Un chroniqueur ne devrait pas dire ça

Et encore moins l’écrire. Lorsqu’une personnalité disparait, il est de rigueur de ne retenir que ses côtés positifs et de gommer tout ce qui pourrait fâcher dans ses positions ou son caractère. Pourtant, François Chérèque symbolise le virage d’un pan entier du syndicalisme qu’il a entraîné vers un réformisme à tout crin, préférant toujours un mauvais accord à un conflit de longue durée, si l’on excepte le combat contre le CPE, qu’il a mené au côté des autres grandes centrales syndicales.

L’hommage appuyé que lui a rendu son successeur à la tête de la CFDT, Laurent Berger, est en réalité un plaidoyer pro domo, justifiant après coup les compromis sur la réforme des retraites, pour mieux faire passer la position de la CFDT sur la récente et controversée réforme du Code du travail.
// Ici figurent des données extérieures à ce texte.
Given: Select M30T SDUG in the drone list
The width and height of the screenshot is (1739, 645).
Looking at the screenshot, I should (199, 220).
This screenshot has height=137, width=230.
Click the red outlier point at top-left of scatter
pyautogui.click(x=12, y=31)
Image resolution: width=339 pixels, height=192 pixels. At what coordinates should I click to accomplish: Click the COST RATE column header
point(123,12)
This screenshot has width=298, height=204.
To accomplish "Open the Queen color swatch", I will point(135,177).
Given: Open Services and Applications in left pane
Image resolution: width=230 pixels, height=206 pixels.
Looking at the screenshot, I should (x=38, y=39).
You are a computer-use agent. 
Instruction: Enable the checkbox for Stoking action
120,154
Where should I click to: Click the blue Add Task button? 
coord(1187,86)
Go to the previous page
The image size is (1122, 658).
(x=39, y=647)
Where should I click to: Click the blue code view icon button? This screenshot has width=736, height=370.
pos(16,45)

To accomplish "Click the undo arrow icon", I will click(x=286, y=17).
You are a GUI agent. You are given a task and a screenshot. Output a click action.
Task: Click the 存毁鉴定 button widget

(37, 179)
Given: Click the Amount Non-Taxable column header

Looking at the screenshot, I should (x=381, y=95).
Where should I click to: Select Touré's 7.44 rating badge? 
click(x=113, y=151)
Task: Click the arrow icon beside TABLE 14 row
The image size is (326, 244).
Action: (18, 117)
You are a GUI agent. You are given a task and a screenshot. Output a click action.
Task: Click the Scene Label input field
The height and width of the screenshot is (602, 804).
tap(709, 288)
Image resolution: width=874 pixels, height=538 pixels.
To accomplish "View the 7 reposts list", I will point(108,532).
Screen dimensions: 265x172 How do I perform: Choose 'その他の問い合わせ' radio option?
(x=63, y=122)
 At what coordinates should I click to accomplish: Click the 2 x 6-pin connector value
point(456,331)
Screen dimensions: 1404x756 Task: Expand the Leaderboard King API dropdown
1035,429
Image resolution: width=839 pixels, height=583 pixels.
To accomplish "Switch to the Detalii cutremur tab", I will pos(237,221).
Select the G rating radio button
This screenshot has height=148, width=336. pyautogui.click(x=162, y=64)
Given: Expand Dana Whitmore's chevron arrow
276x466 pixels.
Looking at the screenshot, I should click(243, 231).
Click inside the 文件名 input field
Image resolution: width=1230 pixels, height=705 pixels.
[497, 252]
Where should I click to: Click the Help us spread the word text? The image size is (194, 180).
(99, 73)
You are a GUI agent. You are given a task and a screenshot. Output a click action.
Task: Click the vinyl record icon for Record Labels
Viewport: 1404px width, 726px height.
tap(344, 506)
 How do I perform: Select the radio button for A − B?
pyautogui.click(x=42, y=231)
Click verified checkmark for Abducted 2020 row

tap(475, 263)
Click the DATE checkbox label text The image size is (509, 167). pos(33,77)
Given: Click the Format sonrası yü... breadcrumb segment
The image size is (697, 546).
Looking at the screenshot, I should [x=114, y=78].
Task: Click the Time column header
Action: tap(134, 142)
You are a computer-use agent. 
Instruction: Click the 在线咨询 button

Pour rester honnête vis-à-vis de François Chérèque, il faut regarder l’évolution de la CFDT sur le long terme. La centrale syndicale était à l’origine confessionnelle, elle est née de la scission de la Confédération française des travailleurs chrétiens, dont la majorité prend le nom de CFDT en 1964, tandis qu’une minorité continue sous le nom de CFTC. Le nouveau syndicat prendra une place importante dans la recomposition de la gauche alors en cours et se bâtira autour du concept d’autogestion, défendu politiquement par Michel Rocard et le PSU. Depuis cette origine très à gauche, la centrale n’a cessé de se « recentrer ». D’abord en prônant l’indépendance syndicale, puis en défendant la culture du compromis et des accords grignotés sur le patronat, par opposition aux grandes victoires et aux avancées décisives recherchées par d’autres centrales syndicales.

La CFDT maintient ce cap depuis lors, quitte à laisser partir de fortes minorités comme celle qui donnera naissance à Sud en 1988. Ce sera aussi le cas lorsque François Chérèque s’engagera à titre personnel à signer la réforme des retraites, voulue par François Fillon, contre l’avis des autres centrales et d’une partie importante de sa base en 2003. Il poursuit ainsi la ligne de Nicole Notat, à qui il a succédé et qui avait soutenu la réforme de la sécurité sociale proposée par Alain Juppé en 1995. François Chérèque aura permis d’assoir durablement cette ligne basée sur le réformisme, devenant l’interlocuteur privilégié des gouvernements en leur permettant de faire passer des pilules très amères avec un semblant de légitimité et en en tirant, pour son syndicat, des avantages substantiels tels que la gestion de l’UNEDIC ou de la CNAM et une rente de situation qui se traduit par une progression dans les élections professionnelles. La sincérité de François Chérèque n’est pas à mettre en question. A-t-il rendu service à son pays et à ceux qu’il souhaitait défendre ? Rien n’est moins sûr.